Thanks, Mark. I think that's the key point actually Jo is that the growth of the biologics glass treating asthma, I mean, is potentially enormous. It would have been a bit like comparing two new TNF inhibitors, 15 or 20 years ago in rheumatoid arthritis that would have been missing the point that patients need the more biologics treatment and I think it's the same here. Of course, there will be competition and of course, we recognize that Dupixent is actually our tall competitor, but I think also we need to hope that companies collectively will help patients with better treated and through this expanded class, 10% of patients get a biologic and that should be getting one.
What we hear from Fasenra as Mark told you is speed of action is important to physicians, full depletion and efficacy is pretty good for patients within disease. And I would say also because there's a lot of talk around the home use, we have a home use program, but what we have from physicians is in severe asthma, we’re not talking about moderate asthma here, we’re talking about patients with severely ill, in severe asthma, being able to bring the patient every couple of months to the office to inject Fasenra is also good from a compliance viewpoint and follow up. So, all those, I think, things make Fasenra a pretty competitive edge into the marketplace.
Good afternoon. So switching to diabetes, I just wonder whether you have any comments on your dual GLP1 GCGR in phase 2 and whether we might see some data soon and any thoughts on the outlook, given some of the positive data from Lilly recently.
And then just checking on Farxiga, the filing timeline and how soon you might expect the DECLARE data to impact sales? And then maybe just to check on Brexit, since you have the slide. It looks like the impact on cost of goods is probably manageable, but are you assuming some of that impact for the stock builds in the fourth quarter of this year, and I assume it’s always in your guidance, if that's the case?
So Sean, do you want to cover the first two and Marc Dunoyer might cover the third one.
Okay. Sure. So thank you for the questions. So starting with MEDI0382, that's the molecule you’re referring to, which is the GLP1, the GLP1 dual. So with that molecules, Phase 2b is ongoing and we are looking at the data. We’ll plan to present it when we have it and really our decision as to where to go next will depend upon our review of that data. You mentioned a Lilly molecule, it’s slightly different, GIP. So we are not – we’ll have to look at the data, look at their data and understand whether the mechanisms might be similar or different in terms of the effects they produce.
The DECLARE question. So we’ll present the DECLARE data on Saturday at AHA and I think you'll get a chance to see what we think is a really extremely meaningful effect, both in terms of the reduction in hospitalization, heart failure or cardiovascular death, which is a primary endpoint that was met, but also the opportunity to go into a much broader patient population, which is not only type 2 diabetes patients, who have had an index event that will be secondary prevention, but recall 7,000 such patients in DECLARE, there are also 10,000 primary prevention patients – patients who have not had an index event. So really a much broader spectrum and we intend to file that data. We will do it as soon as we can and can get the filing together and it's probably from Marc to talk about what he expects the impact to be once -- should we get that data on the label and when we do.

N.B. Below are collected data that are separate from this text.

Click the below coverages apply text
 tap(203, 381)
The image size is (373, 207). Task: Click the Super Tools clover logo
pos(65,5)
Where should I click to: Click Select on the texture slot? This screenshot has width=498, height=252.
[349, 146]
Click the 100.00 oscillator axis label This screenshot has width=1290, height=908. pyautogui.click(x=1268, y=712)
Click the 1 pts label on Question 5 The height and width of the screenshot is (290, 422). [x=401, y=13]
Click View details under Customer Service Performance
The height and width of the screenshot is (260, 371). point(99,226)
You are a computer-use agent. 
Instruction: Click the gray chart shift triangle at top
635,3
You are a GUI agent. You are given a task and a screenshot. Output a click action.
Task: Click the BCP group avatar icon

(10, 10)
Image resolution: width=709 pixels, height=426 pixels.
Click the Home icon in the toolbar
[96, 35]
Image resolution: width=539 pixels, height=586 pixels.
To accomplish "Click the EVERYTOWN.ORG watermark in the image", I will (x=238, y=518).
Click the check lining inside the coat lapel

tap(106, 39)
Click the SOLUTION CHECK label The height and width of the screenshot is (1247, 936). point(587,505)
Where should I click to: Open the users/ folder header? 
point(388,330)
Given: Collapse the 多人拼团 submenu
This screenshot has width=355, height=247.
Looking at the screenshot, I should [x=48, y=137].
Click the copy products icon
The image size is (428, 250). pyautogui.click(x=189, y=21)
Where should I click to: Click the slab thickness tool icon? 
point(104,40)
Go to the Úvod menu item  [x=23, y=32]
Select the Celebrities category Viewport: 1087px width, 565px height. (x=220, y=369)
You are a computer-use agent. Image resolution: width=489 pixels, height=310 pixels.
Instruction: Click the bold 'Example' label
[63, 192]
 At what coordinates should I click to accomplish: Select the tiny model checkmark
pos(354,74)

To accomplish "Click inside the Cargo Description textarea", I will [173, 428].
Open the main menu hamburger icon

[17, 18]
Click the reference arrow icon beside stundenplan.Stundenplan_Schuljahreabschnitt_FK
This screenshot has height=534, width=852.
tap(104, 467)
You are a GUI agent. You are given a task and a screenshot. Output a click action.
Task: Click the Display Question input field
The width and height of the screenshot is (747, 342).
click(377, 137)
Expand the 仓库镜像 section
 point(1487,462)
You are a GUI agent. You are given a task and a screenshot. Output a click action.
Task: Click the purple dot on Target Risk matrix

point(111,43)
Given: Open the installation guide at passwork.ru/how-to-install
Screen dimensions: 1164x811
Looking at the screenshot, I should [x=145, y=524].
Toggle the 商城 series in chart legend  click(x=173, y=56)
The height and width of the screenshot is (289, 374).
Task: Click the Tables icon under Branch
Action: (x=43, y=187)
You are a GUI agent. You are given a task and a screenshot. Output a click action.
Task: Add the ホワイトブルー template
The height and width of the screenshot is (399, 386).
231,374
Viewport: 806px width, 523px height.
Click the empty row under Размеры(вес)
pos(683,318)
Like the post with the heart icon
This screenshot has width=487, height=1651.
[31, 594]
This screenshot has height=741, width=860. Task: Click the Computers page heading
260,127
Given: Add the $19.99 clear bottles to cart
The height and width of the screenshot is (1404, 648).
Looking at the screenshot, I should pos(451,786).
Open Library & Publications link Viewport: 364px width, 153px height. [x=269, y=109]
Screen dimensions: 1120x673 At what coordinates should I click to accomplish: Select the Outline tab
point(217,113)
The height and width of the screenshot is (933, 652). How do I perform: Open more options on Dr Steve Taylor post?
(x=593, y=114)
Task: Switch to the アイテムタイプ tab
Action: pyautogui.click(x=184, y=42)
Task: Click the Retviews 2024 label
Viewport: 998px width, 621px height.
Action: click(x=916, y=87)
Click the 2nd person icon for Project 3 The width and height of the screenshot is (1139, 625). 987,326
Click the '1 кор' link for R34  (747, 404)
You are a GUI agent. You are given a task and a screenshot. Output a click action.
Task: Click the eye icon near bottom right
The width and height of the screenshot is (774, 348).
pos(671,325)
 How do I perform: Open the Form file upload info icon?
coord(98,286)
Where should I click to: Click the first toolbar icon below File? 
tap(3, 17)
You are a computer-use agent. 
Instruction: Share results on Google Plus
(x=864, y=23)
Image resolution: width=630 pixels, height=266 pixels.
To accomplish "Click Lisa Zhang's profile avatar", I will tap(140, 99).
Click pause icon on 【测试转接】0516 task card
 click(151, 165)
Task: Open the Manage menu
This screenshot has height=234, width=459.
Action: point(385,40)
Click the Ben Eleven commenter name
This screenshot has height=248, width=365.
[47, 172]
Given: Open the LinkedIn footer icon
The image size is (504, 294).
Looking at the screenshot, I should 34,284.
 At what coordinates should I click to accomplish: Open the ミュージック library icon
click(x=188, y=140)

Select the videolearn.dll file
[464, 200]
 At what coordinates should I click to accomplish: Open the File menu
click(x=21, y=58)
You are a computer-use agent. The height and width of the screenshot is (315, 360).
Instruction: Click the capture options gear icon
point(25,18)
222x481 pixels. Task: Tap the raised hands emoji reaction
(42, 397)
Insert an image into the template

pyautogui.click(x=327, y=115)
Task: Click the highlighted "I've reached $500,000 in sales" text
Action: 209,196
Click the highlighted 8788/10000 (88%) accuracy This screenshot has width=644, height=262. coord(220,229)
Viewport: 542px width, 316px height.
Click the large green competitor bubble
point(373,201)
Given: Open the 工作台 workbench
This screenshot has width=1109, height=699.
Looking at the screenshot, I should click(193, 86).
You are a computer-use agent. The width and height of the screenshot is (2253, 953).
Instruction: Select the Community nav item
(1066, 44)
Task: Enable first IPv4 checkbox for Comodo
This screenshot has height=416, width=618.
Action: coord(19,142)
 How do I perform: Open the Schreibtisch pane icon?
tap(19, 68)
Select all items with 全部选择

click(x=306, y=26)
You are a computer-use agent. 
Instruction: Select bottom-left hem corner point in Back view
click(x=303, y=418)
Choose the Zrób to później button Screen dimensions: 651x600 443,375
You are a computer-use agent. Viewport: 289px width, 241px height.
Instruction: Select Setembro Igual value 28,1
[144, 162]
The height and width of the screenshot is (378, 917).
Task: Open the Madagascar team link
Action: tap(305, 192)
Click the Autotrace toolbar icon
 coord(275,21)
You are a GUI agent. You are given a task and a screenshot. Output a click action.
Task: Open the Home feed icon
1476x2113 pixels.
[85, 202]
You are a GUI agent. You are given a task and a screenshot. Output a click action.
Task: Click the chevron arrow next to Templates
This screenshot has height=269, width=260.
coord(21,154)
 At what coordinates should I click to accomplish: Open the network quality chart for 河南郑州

So obviously, we can't promote until the label has changed and there's variations of rules around this in different countries around the world. What I think you can say is, as Sean highlighted, there is going to be two important things coming out. One is that, this will be another positive evidence of impact on CV outcomes in particular, really important. Complication of diabetes, heart failure, that's going to be a really encouraging and supportive result as well as the fact that it’s going to be in a much broader population, so I think that's very exciting news to physicians. If you look historically, major data like this has an impact on use, even before approval in many cases. So I'd look to the past bottles to give an indication of what could happen here.
Regarding the impact of Brexit on our guidance, I think it’s fair to say that we have a minor impact on the level of inventories. But it will also have a minor impact by a way of consequence on the EPS. But this is well within our guidance range and therefore there is no -- we don't communicate any impact of Brexit on our guidance for 2018.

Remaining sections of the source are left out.